-- begin INPUT ROWS --

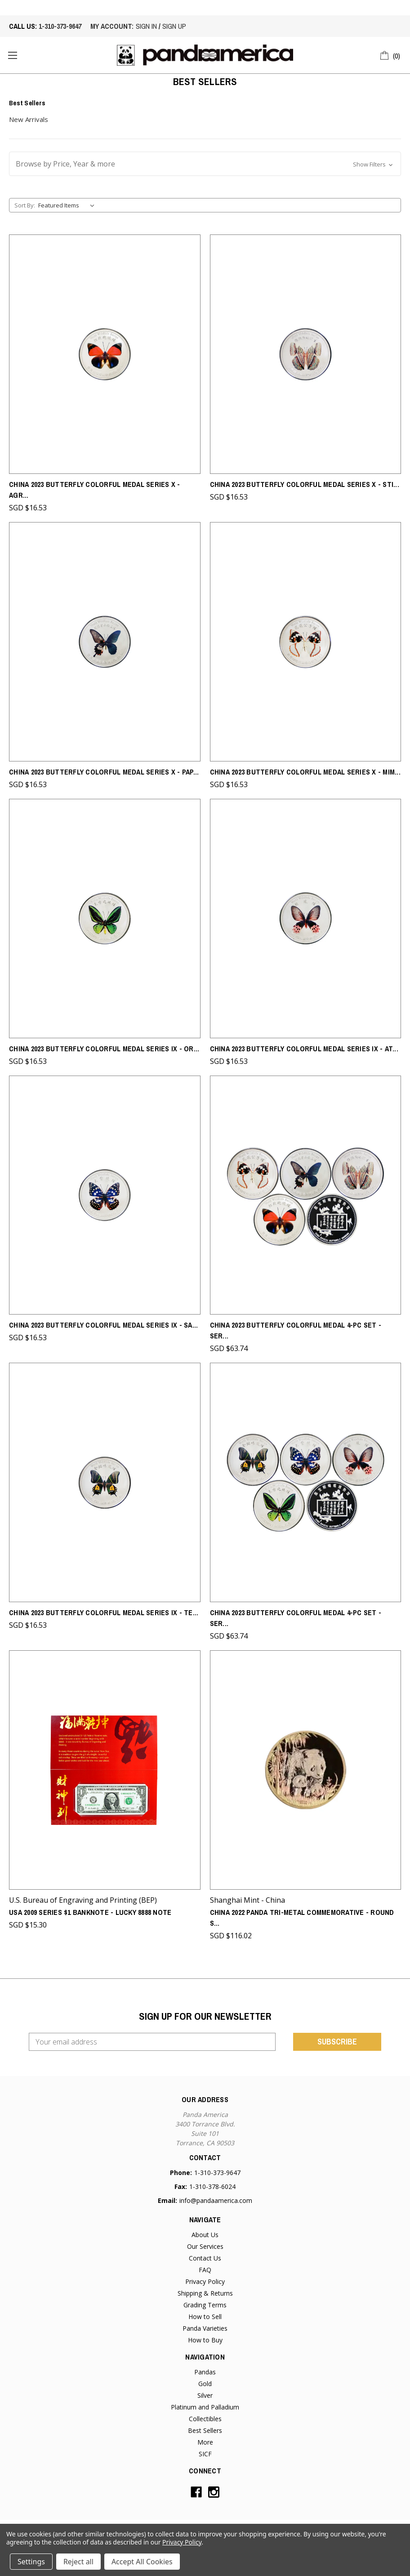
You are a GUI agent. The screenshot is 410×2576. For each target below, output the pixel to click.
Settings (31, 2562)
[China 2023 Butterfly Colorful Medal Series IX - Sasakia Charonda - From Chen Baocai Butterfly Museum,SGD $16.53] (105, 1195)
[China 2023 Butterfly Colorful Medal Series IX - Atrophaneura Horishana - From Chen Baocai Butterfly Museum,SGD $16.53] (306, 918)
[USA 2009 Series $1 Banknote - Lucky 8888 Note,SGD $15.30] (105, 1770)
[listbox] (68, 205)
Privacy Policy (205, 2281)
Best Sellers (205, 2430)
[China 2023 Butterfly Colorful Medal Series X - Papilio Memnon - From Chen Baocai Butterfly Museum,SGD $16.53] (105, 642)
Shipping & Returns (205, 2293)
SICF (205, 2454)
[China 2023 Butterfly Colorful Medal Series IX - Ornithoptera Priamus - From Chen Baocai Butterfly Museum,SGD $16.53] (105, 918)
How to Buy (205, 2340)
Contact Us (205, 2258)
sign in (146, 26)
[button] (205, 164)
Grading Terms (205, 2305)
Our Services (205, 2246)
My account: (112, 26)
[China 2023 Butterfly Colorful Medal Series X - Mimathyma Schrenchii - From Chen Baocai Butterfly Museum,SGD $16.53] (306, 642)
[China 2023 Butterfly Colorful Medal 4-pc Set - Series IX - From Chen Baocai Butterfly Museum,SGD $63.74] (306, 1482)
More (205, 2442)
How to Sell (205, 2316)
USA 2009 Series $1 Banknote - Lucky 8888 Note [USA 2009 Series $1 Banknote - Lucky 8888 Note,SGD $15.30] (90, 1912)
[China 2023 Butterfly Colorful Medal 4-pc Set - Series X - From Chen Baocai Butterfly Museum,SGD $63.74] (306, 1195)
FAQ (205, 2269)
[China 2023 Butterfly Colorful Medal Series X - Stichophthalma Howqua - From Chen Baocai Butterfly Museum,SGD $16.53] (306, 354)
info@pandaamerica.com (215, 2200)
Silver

-- end INPUT ROWS --

[REQUIREMENT] How many lines in the listing above contain the string "Lucky"? Give only the number.

[REPLY TO THE TASK] 2